[Saved entries]
= = = = =
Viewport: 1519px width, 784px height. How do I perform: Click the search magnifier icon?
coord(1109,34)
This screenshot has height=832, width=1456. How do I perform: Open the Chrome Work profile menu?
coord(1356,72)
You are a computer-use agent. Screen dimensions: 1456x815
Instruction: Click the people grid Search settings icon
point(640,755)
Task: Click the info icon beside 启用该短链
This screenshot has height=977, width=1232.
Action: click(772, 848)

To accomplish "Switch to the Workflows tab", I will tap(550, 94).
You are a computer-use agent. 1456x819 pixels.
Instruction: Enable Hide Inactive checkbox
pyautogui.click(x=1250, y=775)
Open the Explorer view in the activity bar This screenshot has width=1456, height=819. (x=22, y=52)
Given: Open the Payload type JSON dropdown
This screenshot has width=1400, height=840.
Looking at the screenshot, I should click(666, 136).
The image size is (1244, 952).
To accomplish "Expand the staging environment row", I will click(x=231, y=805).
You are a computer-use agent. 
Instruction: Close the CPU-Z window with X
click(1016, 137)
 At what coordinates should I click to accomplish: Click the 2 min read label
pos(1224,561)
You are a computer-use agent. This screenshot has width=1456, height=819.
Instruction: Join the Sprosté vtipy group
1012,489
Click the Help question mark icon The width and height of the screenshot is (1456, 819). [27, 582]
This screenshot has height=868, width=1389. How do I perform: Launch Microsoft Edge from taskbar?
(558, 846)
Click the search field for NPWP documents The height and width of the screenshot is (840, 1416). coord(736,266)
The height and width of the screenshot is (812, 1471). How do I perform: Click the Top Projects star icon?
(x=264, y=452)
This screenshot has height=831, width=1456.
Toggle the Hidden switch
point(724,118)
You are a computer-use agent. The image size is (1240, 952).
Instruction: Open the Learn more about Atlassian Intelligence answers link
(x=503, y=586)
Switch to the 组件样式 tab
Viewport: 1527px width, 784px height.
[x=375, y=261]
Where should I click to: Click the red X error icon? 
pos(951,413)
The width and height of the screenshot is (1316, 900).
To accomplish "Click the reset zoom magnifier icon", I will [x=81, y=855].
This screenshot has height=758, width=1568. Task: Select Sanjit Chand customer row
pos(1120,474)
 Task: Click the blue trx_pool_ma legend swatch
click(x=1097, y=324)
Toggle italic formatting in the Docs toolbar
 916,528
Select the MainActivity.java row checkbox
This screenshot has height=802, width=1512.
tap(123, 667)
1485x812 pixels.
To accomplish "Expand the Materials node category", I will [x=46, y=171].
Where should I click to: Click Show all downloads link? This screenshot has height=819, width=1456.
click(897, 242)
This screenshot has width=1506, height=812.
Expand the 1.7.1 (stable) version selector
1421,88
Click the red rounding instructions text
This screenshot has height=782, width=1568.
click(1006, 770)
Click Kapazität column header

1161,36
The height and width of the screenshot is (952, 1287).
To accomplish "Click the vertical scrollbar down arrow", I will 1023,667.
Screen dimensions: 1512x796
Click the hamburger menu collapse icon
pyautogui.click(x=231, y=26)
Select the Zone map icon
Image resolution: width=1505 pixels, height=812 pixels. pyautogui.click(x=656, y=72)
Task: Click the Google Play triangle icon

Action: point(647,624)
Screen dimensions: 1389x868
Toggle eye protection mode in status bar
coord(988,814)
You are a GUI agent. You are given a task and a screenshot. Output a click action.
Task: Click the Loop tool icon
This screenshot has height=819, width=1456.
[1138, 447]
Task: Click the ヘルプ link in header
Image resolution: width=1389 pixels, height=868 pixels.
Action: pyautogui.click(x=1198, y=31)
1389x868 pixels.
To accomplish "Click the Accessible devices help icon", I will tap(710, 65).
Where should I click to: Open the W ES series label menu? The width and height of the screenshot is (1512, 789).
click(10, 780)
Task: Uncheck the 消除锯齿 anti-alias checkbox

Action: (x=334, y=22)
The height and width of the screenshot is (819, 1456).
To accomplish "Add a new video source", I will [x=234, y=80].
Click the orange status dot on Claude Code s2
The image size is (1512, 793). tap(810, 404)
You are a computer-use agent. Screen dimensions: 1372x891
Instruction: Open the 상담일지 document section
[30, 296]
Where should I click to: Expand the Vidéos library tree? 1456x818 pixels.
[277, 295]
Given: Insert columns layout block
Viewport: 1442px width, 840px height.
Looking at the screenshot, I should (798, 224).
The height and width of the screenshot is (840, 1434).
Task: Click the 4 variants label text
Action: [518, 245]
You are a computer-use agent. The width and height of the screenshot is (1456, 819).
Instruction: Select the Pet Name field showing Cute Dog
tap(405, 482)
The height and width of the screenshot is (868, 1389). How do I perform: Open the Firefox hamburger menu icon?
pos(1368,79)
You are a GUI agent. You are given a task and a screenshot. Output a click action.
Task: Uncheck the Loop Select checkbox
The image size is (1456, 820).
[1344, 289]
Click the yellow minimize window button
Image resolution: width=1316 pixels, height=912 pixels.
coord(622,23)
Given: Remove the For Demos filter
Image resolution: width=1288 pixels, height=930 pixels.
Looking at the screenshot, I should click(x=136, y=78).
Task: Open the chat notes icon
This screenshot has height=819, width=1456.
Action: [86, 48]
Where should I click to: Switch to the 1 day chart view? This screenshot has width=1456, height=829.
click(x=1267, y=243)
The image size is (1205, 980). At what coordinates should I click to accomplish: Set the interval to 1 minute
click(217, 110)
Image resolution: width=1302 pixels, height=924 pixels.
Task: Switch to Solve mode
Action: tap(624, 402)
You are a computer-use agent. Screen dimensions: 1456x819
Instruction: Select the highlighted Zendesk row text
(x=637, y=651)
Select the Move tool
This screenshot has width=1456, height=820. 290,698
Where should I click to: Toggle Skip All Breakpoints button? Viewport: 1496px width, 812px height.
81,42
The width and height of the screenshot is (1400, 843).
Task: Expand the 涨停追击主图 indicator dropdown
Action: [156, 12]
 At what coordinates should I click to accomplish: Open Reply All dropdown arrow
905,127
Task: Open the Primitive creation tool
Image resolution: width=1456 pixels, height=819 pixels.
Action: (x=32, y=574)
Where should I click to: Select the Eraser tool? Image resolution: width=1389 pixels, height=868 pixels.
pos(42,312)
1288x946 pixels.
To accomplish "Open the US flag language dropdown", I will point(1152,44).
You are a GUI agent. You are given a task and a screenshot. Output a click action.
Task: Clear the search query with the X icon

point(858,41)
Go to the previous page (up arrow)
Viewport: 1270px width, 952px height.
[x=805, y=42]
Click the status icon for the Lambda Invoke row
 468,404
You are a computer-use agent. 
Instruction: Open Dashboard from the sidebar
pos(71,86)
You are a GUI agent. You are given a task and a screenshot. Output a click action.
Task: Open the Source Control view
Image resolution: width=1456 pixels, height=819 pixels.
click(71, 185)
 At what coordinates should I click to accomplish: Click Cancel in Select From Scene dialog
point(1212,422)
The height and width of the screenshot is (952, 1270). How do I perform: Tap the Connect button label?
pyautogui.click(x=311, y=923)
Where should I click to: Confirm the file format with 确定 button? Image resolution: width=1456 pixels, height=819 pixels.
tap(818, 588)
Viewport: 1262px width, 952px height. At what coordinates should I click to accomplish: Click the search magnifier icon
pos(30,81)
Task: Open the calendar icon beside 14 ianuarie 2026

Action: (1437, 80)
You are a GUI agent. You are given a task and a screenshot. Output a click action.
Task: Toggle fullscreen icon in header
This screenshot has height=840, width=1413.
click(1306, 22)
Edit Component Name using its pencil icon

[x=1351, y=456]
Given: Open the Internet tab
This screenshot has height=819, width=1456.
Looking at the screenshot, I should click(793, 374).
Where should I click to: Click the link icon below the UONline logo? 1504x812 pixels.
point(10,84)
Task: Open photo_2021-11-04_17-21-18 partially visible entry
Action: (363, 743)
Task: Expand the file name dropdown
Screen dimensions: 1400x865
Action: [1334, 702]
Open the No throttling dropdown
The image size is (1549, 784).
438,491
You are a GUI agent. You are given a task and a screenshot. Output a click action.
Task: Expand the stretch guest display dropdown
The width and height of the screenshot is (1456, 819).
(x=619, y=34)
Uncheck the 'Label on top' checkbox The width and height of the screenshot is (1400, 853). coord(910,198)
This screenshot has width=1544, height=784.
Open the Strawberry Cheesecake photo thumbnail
= = = = =
*What the task asks:* Once you find the line with "Where should I click to: Toggle" in the entries above, output it and each line after it up to and including the line with "1288x946 pixels.", and nothing else.

*Written answer:*
Where should I click to: Toggle Skip All Breakpoints button? Viewport: 1496px width, 812px height.
81,42
The width and height of the screenshot is (1400, 843).
Task: Expand the 涨停追击主图 indicator dropdown
Action: [156, 12]
 At what coordinates should I click to accomplish: Open Reply All dropdown arrow
905,127
Task: Open the Primitive creation tool
Image resolution: width=1456 pixels, height=819 pixels.
Action: (x=32, y=574)
Where should I click to: Select the Eraser tool? Image resolution: width=1389 pixels, height=868 pixels.
pos(42,312)
1288x946 pixels.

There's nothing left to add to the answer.